Merah dan kuning menciptakan kontras visual: terang, mencolok, menarik perhatian. Namun frasa ngisep sari justru bicara tentang proses dalam, diam, dan tersembunyi menyerap esensi, bukan permukaan. Di sinilah daya tariknya Warna mencolok di luar (merah-kuning), tapi tindakan tersembunyi di dalam (mengambil sari).
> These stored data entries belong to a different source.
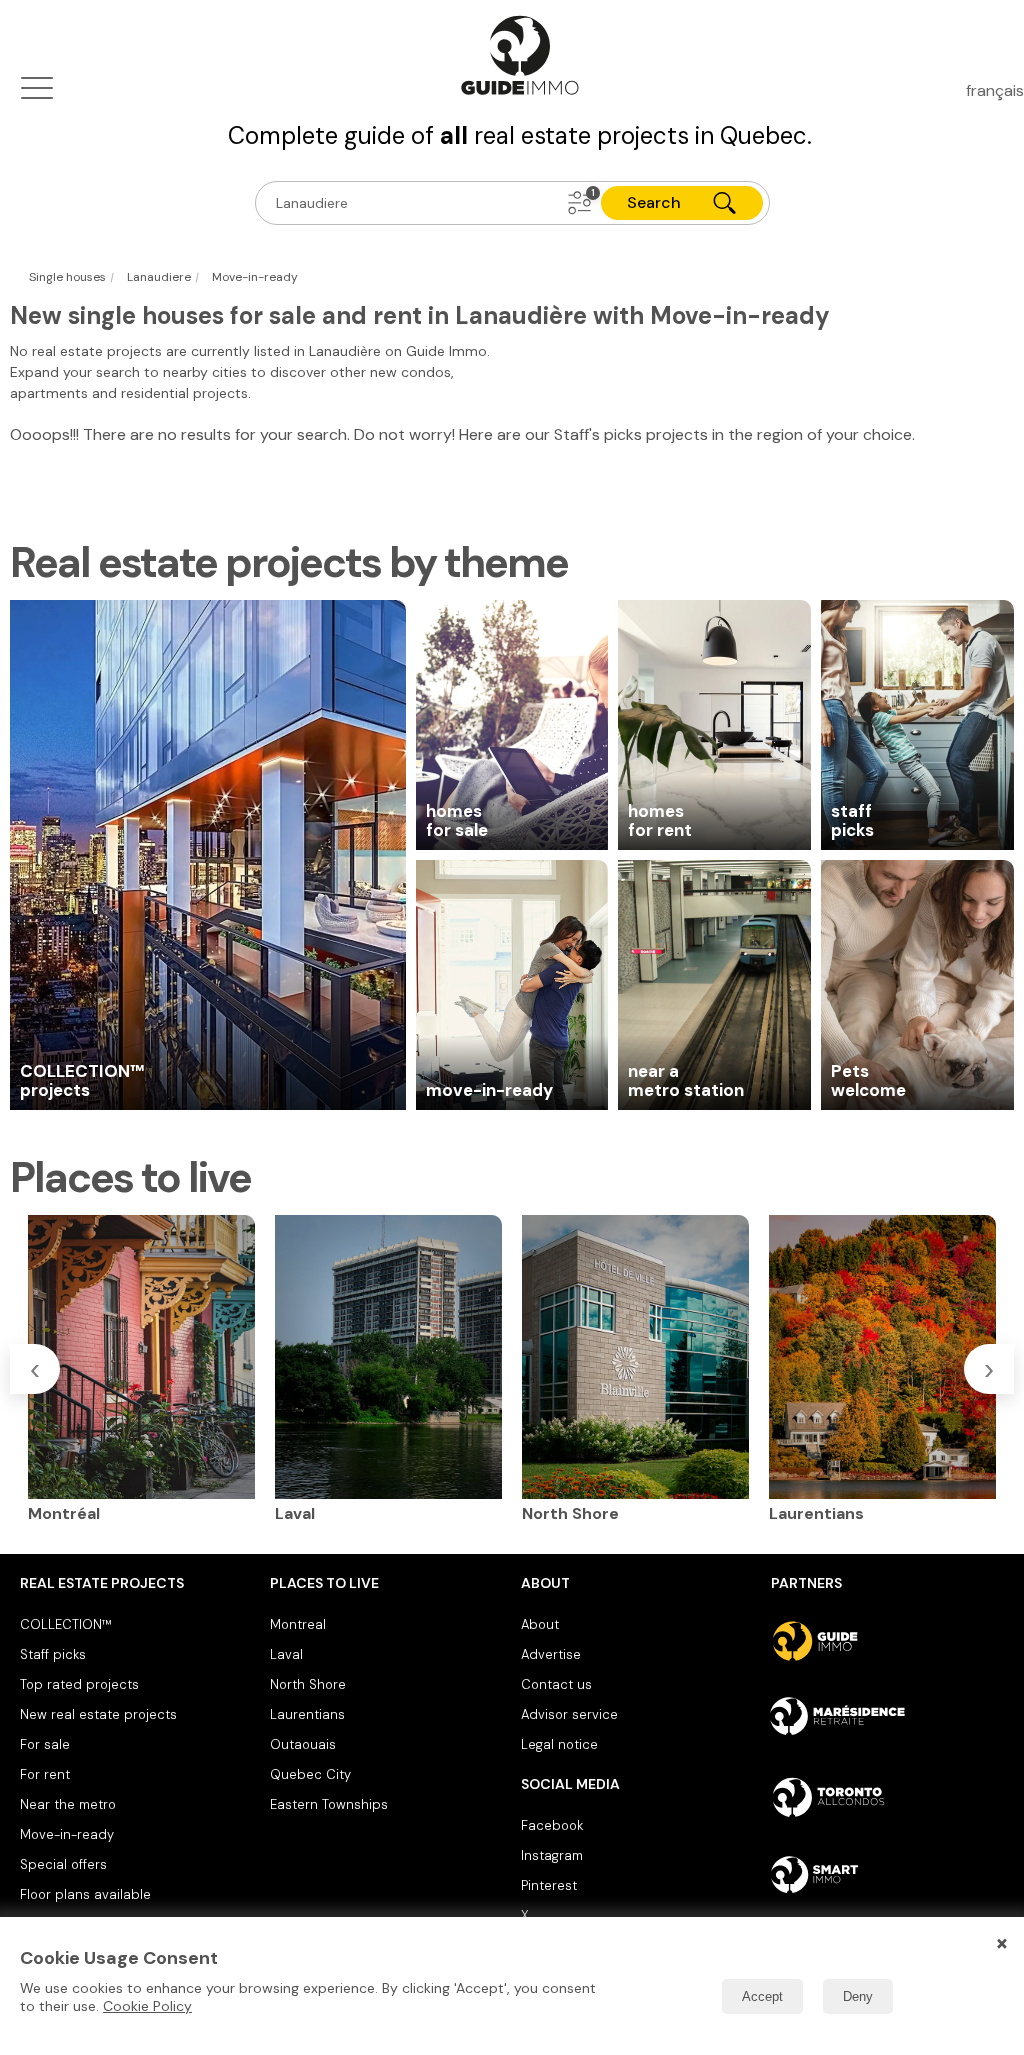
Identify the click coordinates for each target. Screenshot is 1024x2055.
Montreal (298, 1624)
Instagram (552, 1855)
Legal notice (559, 1744)
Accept (762, 1996)
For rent (45, 1774)
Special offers (63, 1864)
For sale (45, 1744)
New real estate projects (98, 1714)
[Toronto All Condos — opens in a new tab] (887, 1797)
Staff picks (53, 1654)
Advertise (551, 1654)
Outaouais (303, 1744)
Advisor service (569, 1714)
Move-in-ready (67, 1834)
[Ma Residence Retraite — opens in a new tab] (887, 1719)
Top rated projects (79, 1684)
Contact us (556, 1684)
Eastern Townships (329, 1804)
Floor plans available (85, 1894)
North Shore (308, 1684)
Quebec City (310, 1774)
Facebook (552, 1825)
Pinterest (549, 1885)
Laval (286, 1654)
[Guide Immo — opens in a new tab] (887, 1641)
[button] (580, 203)
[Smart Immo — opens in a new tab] (887, 1875)
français (995, 90)
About (540, 1624)
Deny (858, 1996)
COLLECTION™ (66, 1624)
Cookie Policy (147, 2006)
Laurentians (307, 1714)
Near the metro (68, 1804)
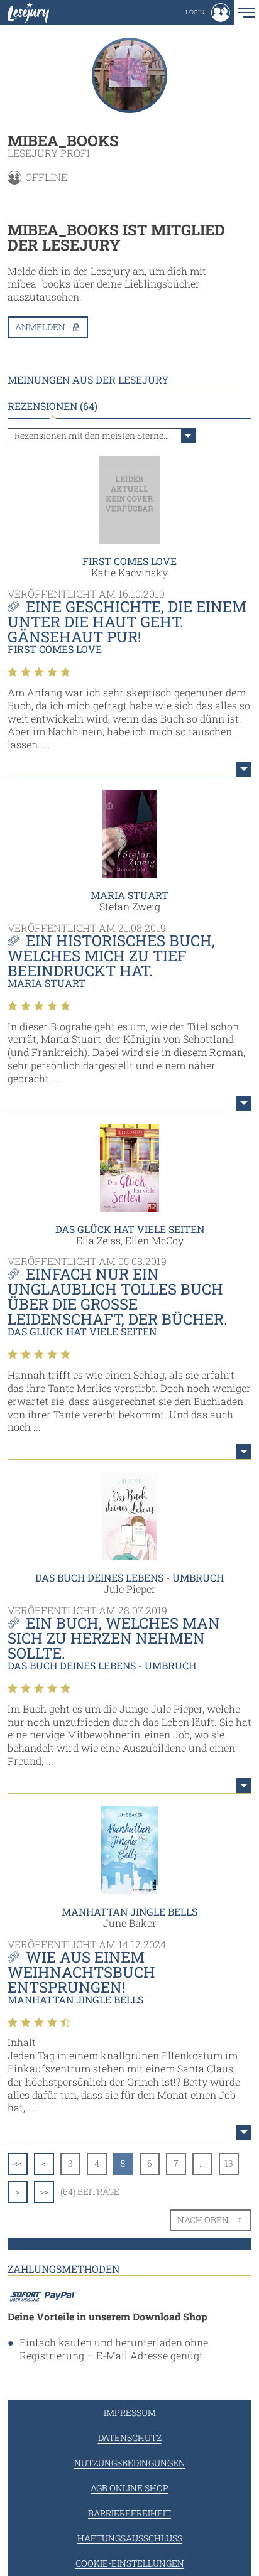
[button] (208, 12)
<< (17, 2163)
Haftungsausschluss (129, 2538)
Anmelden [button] (40, 327)
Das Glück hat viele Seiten (129, 1229)
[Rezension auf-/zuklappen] (243, 769)
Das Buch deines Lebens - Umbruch (129, 1577)
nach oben (203, 2220)
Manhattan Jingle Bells (129, 1911)
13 (228, 2163)
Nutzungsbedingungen (129, 2463)
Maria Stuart (129, 895)
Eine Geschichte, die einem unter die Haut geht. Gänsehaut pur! (127, 621)
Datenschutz (130, 2438)
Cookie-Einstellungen (129, 2563)
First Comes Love (129, 561)
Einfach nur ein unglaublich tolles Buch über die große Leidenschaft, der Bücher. (118, 1296)
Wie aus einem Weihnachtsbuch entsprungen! (81, 1972)
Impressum (130, 2412)
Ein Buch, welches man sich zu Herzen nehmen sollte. (114, 1638)
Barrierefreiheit (129, 2513)
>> (44, 2191)
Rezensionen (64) (52, 406)
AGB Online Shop (129, 2488)
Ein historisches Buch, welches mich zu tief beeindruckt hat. (111, 955)
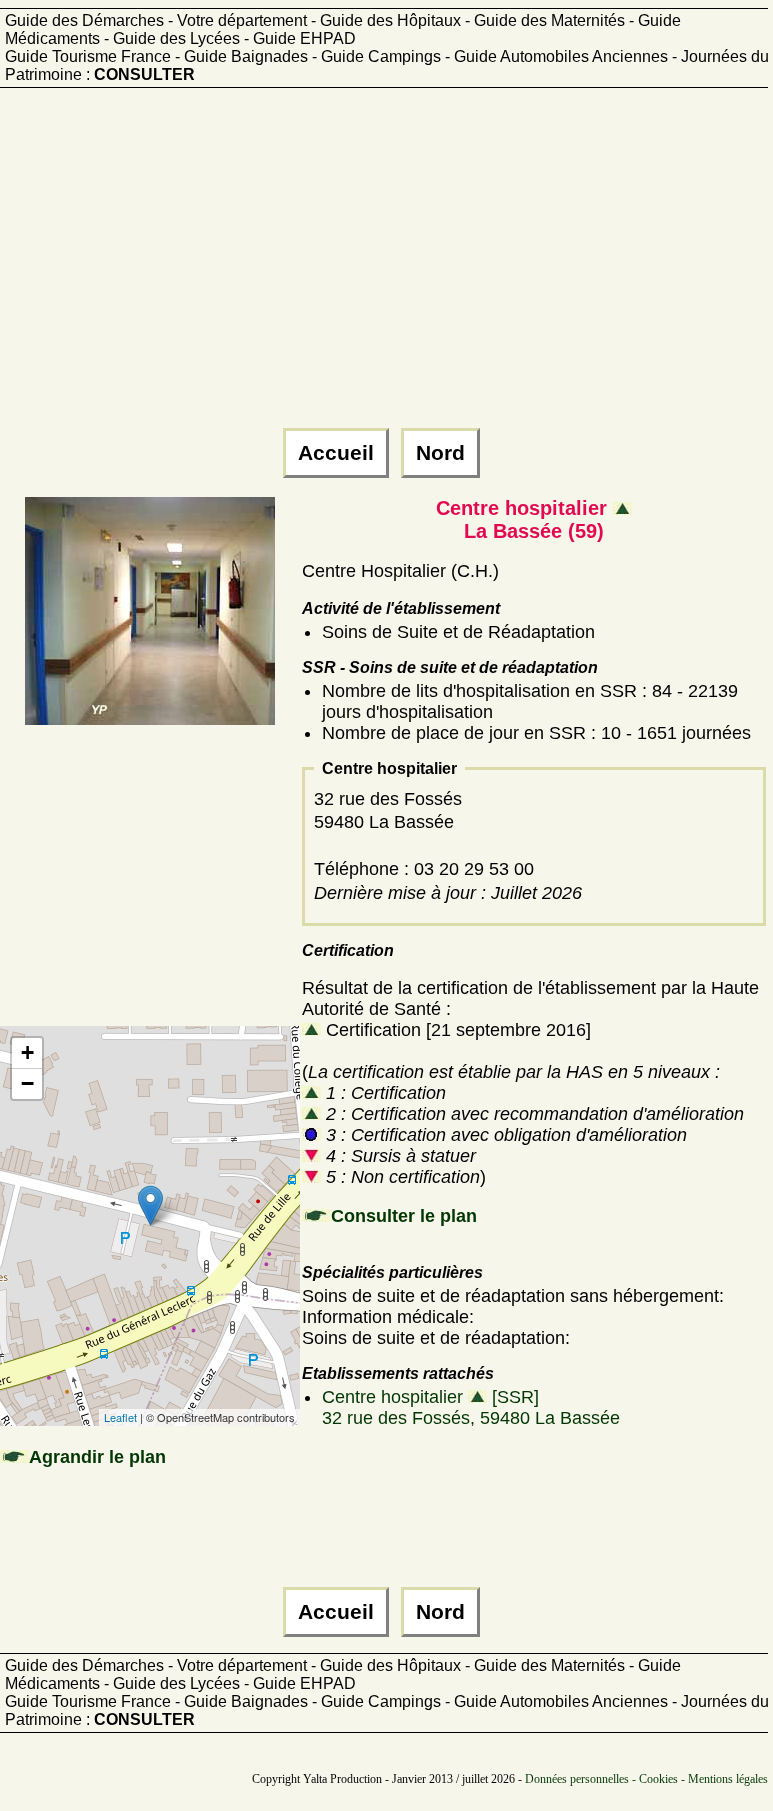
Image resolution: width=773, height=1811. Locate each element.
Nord (440, 453)
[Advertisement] (384, 267)
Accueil (336, 453)
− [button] (27, 1083)
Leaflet (120, 1417)
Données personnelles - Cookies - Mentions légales (646, 1779)
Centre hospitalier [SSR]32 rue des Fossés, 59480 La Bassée (471, 1407)
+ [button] (27, 1052)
Ini menggambarkan dualitas kehidupan masyarakat Jawa: antara lahiriah dan batiniah, antara tampilan dan esensi.

Kesimpulannya:

Warna merah dan kuning pada Umbul-umbul Podang Ngisep Sari dipilih bukan sekadar karena indah atau mencolok, tapi karena:

  1. Merah melambangkan keberanian dan energi lahiriah.
  2. Kuning melambangkan kecerdasan, kemuliaan, dan esensi batiniah.
  3. Kombinasi keduanya mencerminkan filosofi hidup masyarakat Gunungkidul: tampil sederhana dan bersahaja, tapi menyerap sari kehidupan secara bijak dan mendalam.

Umbul-umbul Podang Ngisep Sari karena kadang yang terlihat biasa, justru menyimpan sari kehidupan paling murni.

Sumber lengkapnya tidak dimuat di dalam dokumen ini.